:: TASK DETAILS ::
In the copy, include every entry exactly but none of the images.

Data excerpts
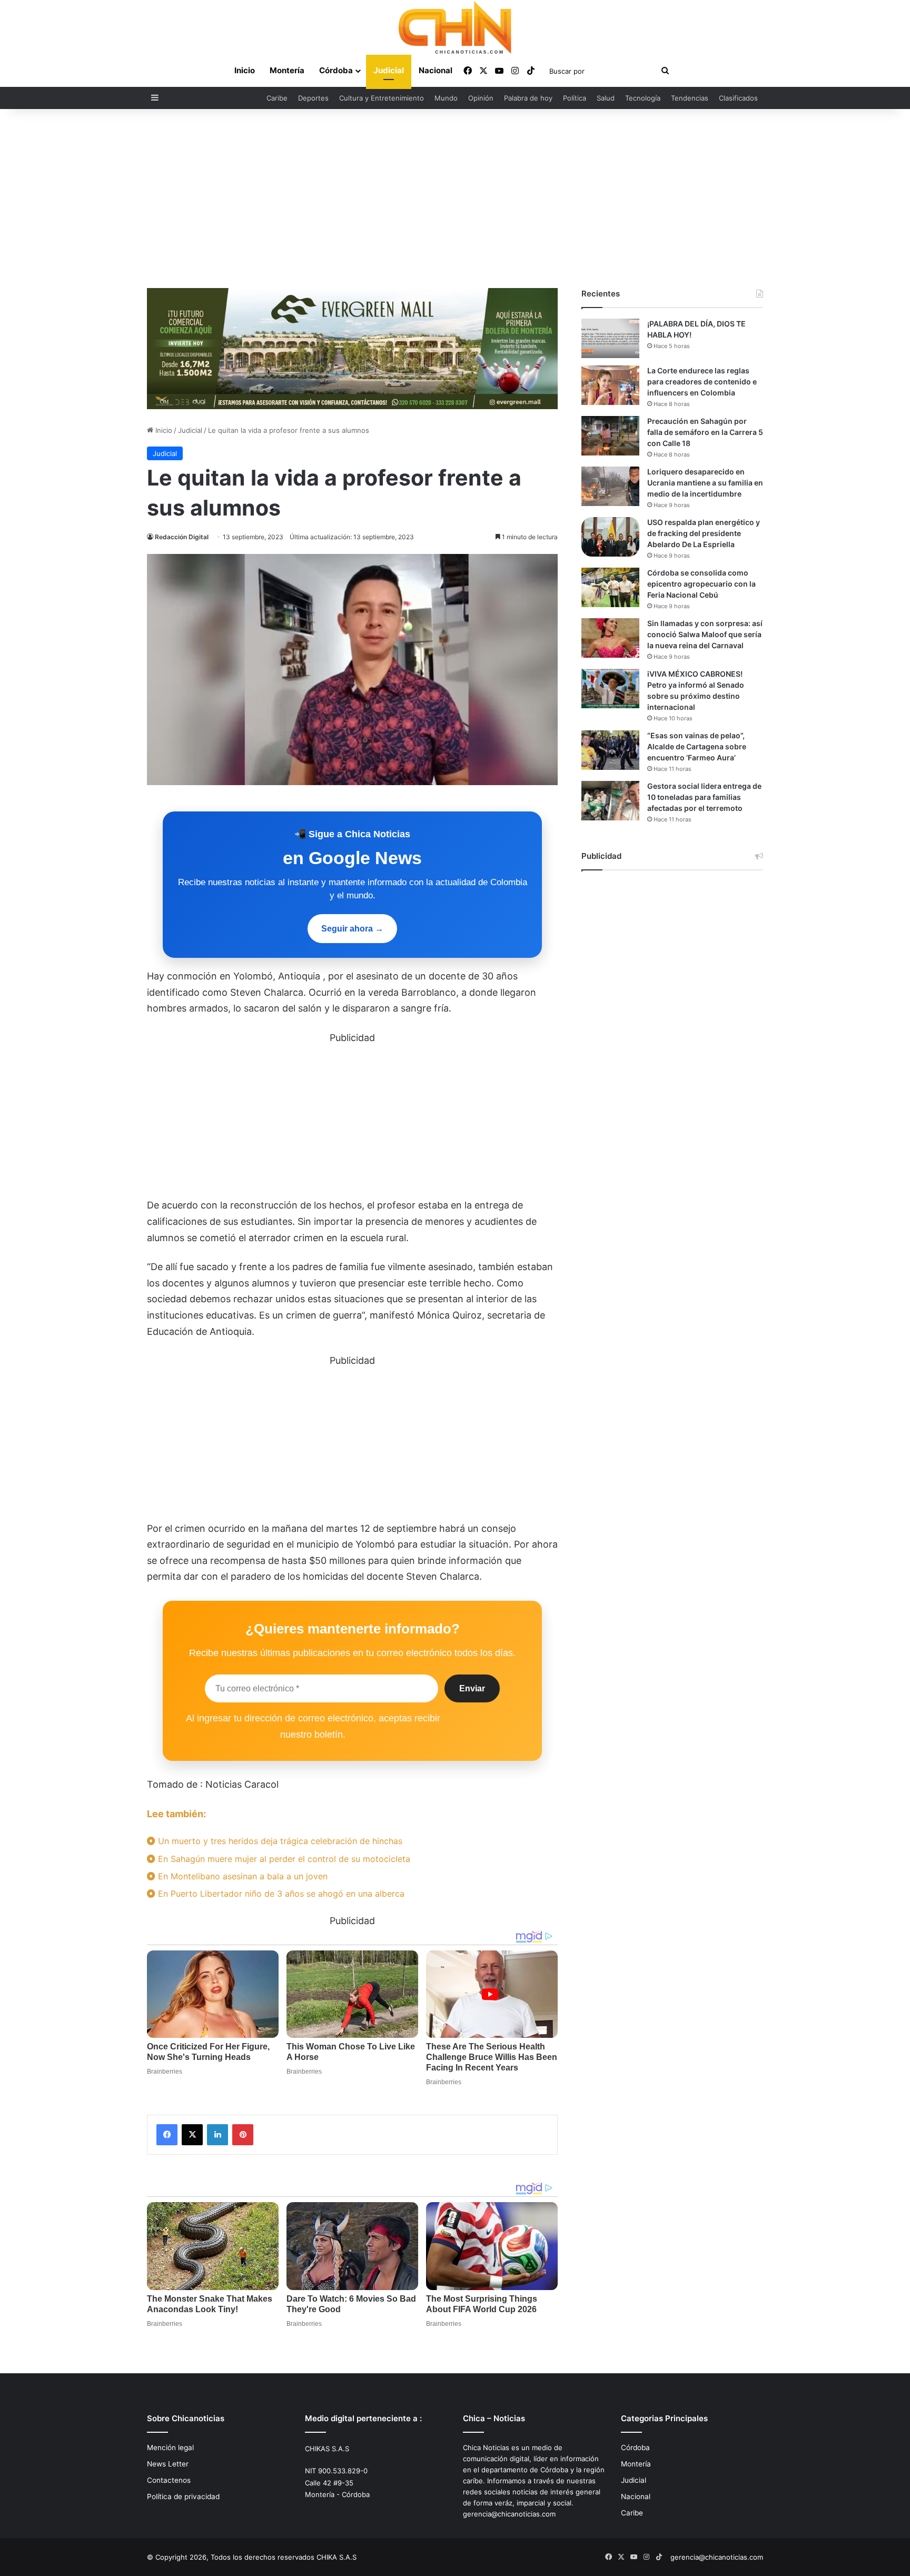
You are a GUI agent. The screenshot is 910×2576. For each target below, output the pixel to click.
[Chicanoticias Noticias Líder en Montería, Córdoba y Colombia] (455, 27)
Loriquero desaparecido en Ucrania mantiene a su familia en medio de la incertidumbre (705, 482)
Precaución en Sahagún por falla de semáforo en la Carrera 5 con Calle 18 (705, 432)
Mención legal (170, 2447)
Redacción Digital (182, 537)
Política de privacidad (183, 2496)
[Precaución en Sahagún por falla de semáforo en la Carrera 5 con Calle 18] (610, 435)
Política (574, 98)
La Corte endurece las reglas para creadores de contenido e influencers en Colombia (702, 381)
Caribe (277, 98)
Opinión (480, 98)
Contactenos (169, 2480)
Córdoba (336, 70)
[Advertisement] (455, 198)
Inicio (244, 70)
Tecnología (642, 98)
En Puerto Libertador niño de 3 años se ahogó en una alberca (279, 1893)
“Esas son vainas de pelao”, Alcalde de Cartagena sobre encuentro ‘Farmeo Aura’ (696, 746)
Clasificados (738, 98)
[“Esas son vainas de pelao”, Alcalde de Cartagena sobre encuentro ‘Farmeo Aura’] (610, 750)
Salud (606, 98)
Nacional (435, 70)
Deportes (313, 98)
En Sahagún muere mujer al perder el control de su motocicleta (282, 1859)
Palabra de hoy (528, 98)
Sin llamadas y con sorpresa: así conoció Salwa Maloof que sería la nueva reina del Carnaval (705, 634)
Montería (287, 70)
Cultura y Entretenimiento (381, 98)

:: FINISHED EXERCISE ::
You are a GUI agent. The screenshot is 910×2576. For each target below, output the pixel to click.
[Chicanoticias Noticias Líder en Montería, Córdoba y Colombia] (455, 27)
Loriquero desaparecido en Ucrania mantiene a su familia en medio de la incertidumbre (705, 482)
Precaución en Sahagún por falla de semáforo en la Carrera 5 con Calle 18 (705, 432)
Mención legal (170, 2447)
Redacción Digital (182, 537)
Política de privacidad (183, 2496)
[Precaución en Sahagún por falla de semáforo en la Carrera 5 con Calle 18] (610, 435)
Política (574, 98)
La Corte endurece las reglas para creadores de contenido e influencers en Colombia (702, 381)
Caribe (277, 98)
Opinión (480, 98)
Contactenos (169, 2480)
Córdoba (336, 70)
[Advertisement] (455, 198)
Inicio (244, 70)
Tecnología (642, 98)
En Puerto Libertador niño de 3 años se ahogó en una alberca (279, 1893)
“Esas son vainas de pelao”, Alcalde de Cartagena sobre encuentro ‘Farmeo Aura’ (696, 746)
Clasificados (738, 98)
[“Esas son vainas de pelao”, Alcalde de Cartagena sobre encuentro ‘Farmeo Aura’] (610, 750)
Salud (606, 98)
Nacional (435, 70)
Deportes (313, 98)
En Sahagún muere mujer al perder el control de su motocicleta (282, 1859)
Palabra de hoy (528, 98)
Sin llamadas y con sorpresa: así conoció Salwa Maloof que sería la nueva reina del Carnaval (705, 634)
Montería (287, 70)
Cultura y Entretenimiento (381, 98)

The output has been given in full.